Quando la religione diventa ideologia

PEDRAG MATVEJEVIC

L'ideologia che serve come uno degli argomenti per la giustificazione della
guerra in Iraq cerca spesso la sua legittimazione nella teoria di Samuel
Huntington. Non meraviglia affatto che il suo ormai classico libro del '97, Lo
scontro delle civiltà e la trasformazione dell'ordine mondiale, sia stato
accolto con entusiasmo sia dal Bush junior che, ancora prima di lui, da tutti i
signori della guerra nei Balcani. Tanti si schierano con le conclusioni del suo
libro, diventato in America una specie di rivelazione. Sarebbe davvero
«l'imperialismo il corollario inevitabile dell'universalismo», come crede
Huntingon? E' possibile rovesciare completamente questo giudizio: la non
realizzazione dei progetti universalistici di tipo illuminista ha causato
distorsioni imperialiste di cui siamo oggi testimoni. In alcuni paesi ha privato
la cultura dalla sua secolarità, dalla laicità, dei veri attributi di una creatività
impegnata, aperta e moderna.

Questa mancanza si può notare anche in una cultura religiosa che favorisce il
clericalismo cristiano oppure il fondamentalismo islamico (sottintendo che si può
essere a un tempo credente e laico, a certe condizioni). Il deficit di laicità nella
cultura religiosa, oppure l'appropriazione e l'utilizzo della religione come
ideologia, si sono dimostrati rovinosi non solo in paesi musulmani. Anche lo
stalinismo abbondava di un repertorio concettuale che sembrava copiato
da qualche antico Index ecclesiastico: i compagni di Lenin, come Trotsky o
Bukharin, furono accusati come «settari», «rinnegati», «eretici»....

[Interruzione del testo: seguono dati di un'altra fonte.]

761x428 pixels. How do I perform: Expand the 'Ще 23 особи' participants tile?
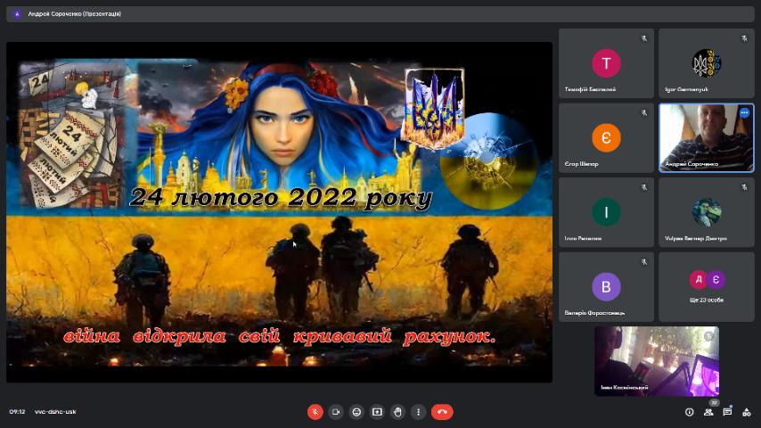706,285
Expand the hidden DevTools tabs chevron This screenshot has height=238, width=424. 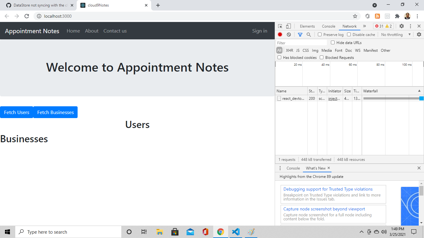coord(365,26)
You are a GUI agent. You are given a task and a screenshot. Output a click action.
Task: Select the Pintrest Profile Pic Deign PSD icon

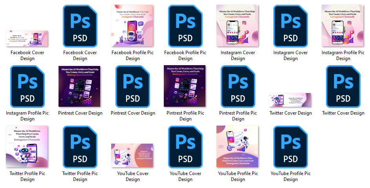[238, 87]
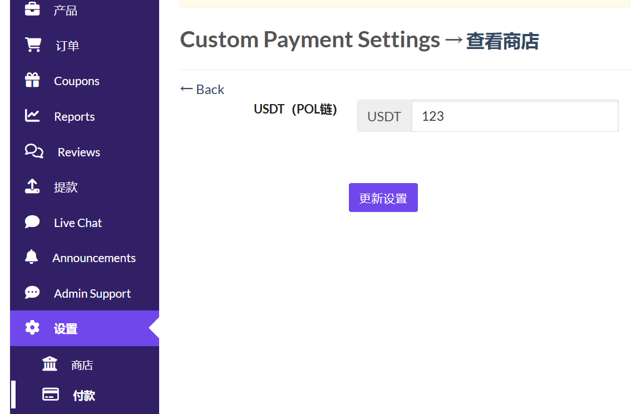The width and height of the screenshot is (631, 414).
Task: Click the gift icon beside Coupons
Action: [x=32, y=81]
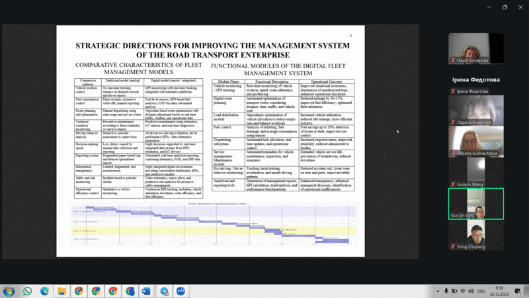Open the leftmost Chrome taskbar icon
This screenshot has height=298, width=529.
(79, 291)
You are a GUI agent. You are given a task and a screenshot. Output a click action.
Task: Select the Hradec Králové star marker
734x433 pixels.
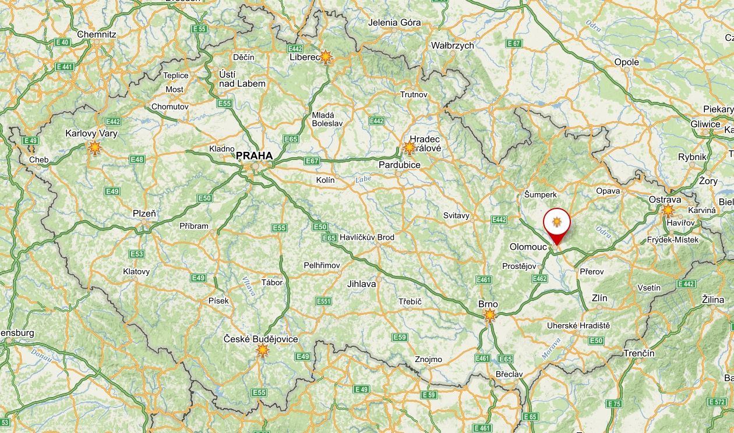[x=410, y=148]
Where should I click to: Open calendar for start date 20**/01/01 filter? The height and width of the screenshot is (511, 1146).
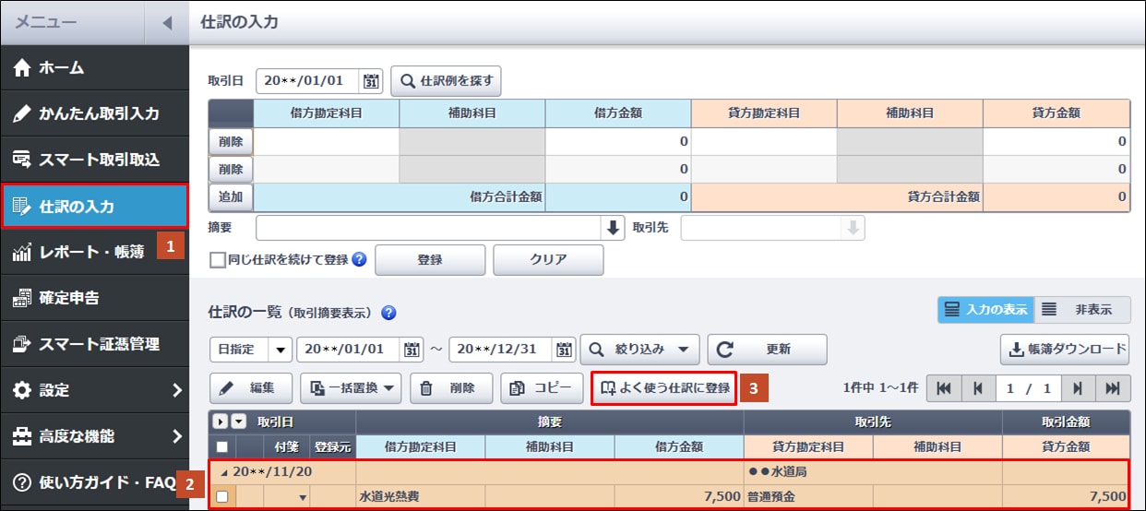tap(412, 350)
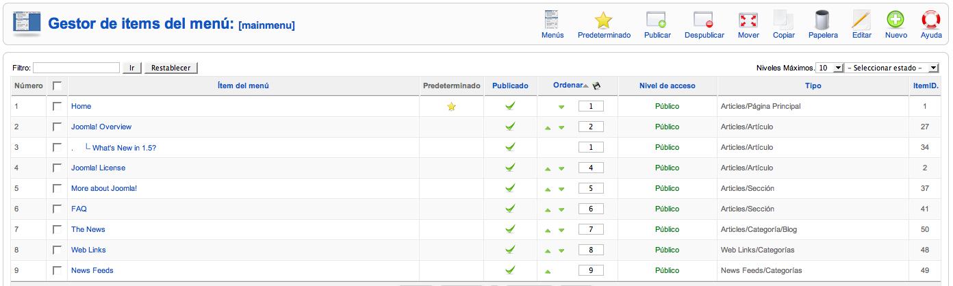Save order using the disk icon beside Ordenar

click(x=596, y=86)
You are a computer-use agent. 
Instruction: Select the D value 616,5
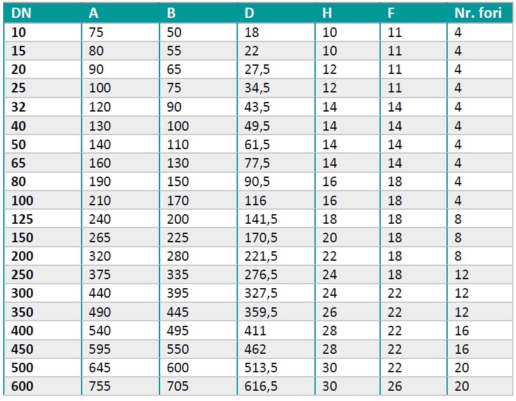261,386
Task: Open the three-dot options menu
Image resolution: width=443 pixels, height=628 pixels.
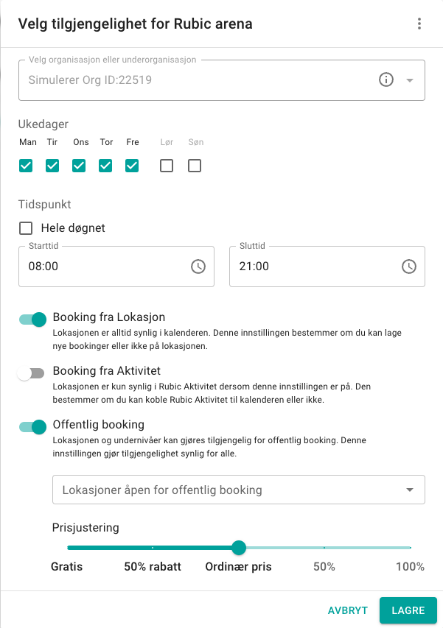Action: (x=419, y=24)
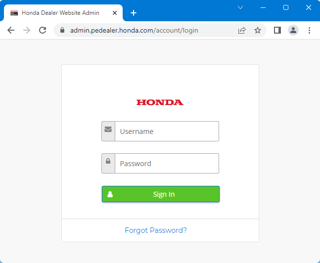Select the Honda Dealer Website Admin tab
The width and height of the screenshot is (320, 263).
(60, 13)
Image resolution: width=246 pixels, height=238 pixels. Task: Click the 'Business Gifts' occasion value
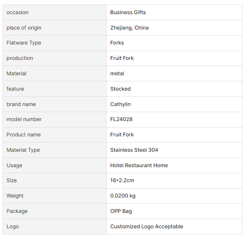click(128, 13)
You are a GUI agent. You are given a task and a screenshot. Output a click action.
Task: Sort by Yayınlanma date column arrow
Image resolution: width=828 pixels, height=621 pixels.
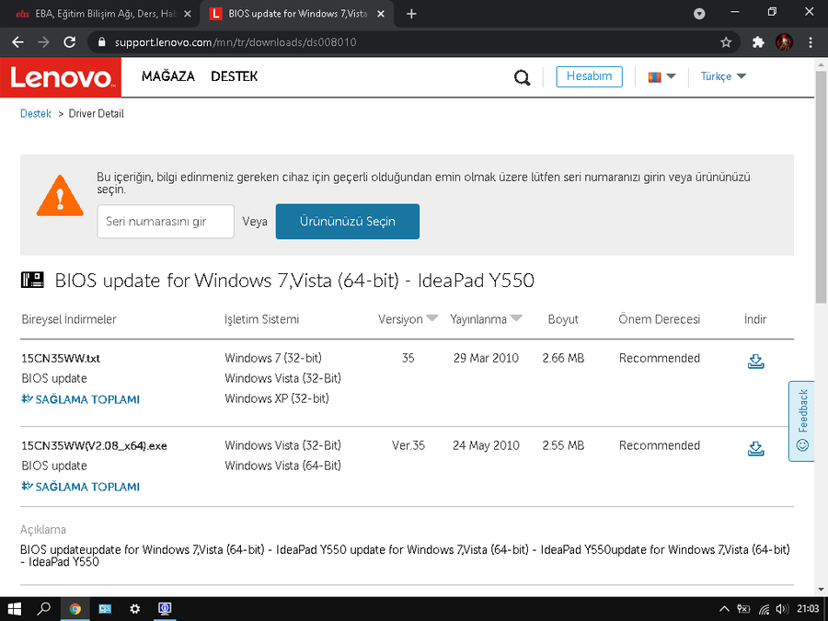[516, 319]
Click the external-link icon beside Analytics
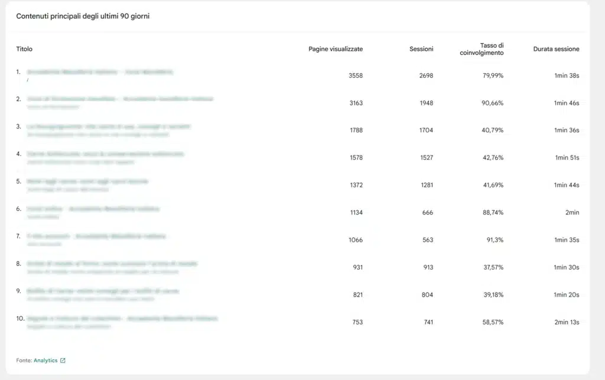605x380 pixels. click(62, 360)
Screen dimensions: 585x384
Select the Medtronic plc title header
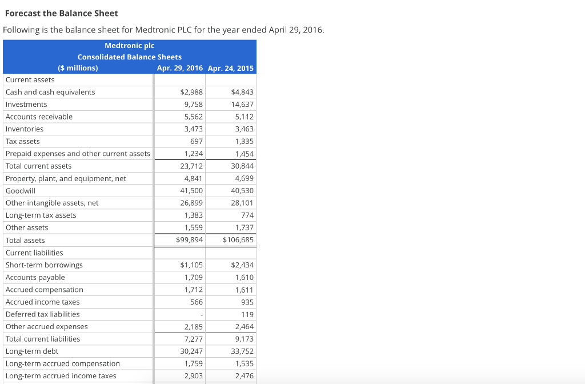point(130,46)
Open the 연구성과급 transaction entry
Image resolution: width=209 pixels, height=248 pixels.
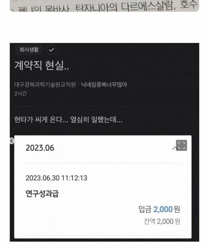coord(42,194)
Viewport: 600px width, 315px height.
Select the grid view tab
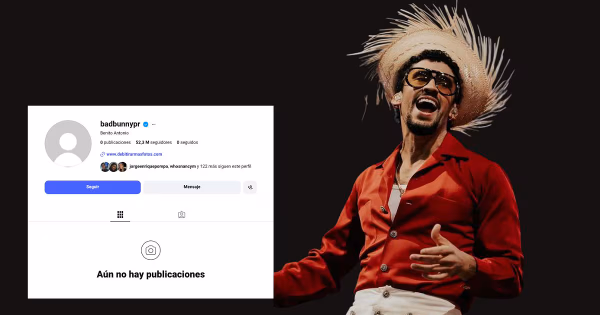click(x=120, y=214)
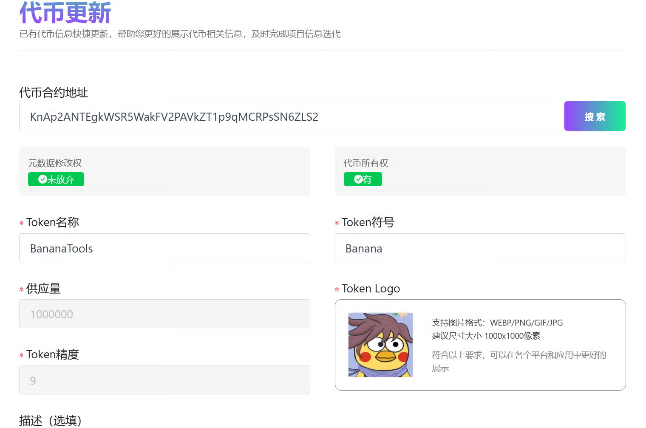
Task: Click the disabled Token精度 field showing 9
Action: click(x=164, y=380)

Sta qui il più grande errore di Samuel Huntington: non si tratta di uno scontro
di culture in quanto tali, ma di culture alienate e trasformate in ideologie. Il
pericolo è conosciuto già da tempo: una parte della cultura nazionale si è
trasformata in varie epoche e in diversi posti in ideologia della nazione. Non è
solo un gioco di parole. Questo si è visto anche durante i regimi fascisti in
Europa tra le due guerre, in Germania, in Spagna e anche in Italia: una gran
parte della cultura, esaltando l'ideologia fascista, s'impregnava della sua
essenza. Quindi, questo succedeva anche nel seno delle più grandi culture
europee.
Quello che abbiamo visto nell' Europa cristiana degli anni trenta, ora sta
avvenendo in alcuni paesi musulmani: non c'entra l'Islam come tale, ma la sua
applicazione fanatica - la sua ideologizzazione. Occorre ricordarsene quando
sentiamo parlare dello «scontro di civiltà». Ci può essere d'aiuto nel correggere
simili ipotesi: non si stanno scontrando le acquisizioni della civiltà e delle culture
come tali, ma le ideologie che le hanno alienate e deformate. Non è la stessa
cosa. Altrimenti, sarebbe un assurdo: ogni tentativo di sviluppare le culture
svilupperebbe a un tempo la potenzialità dei conflitti!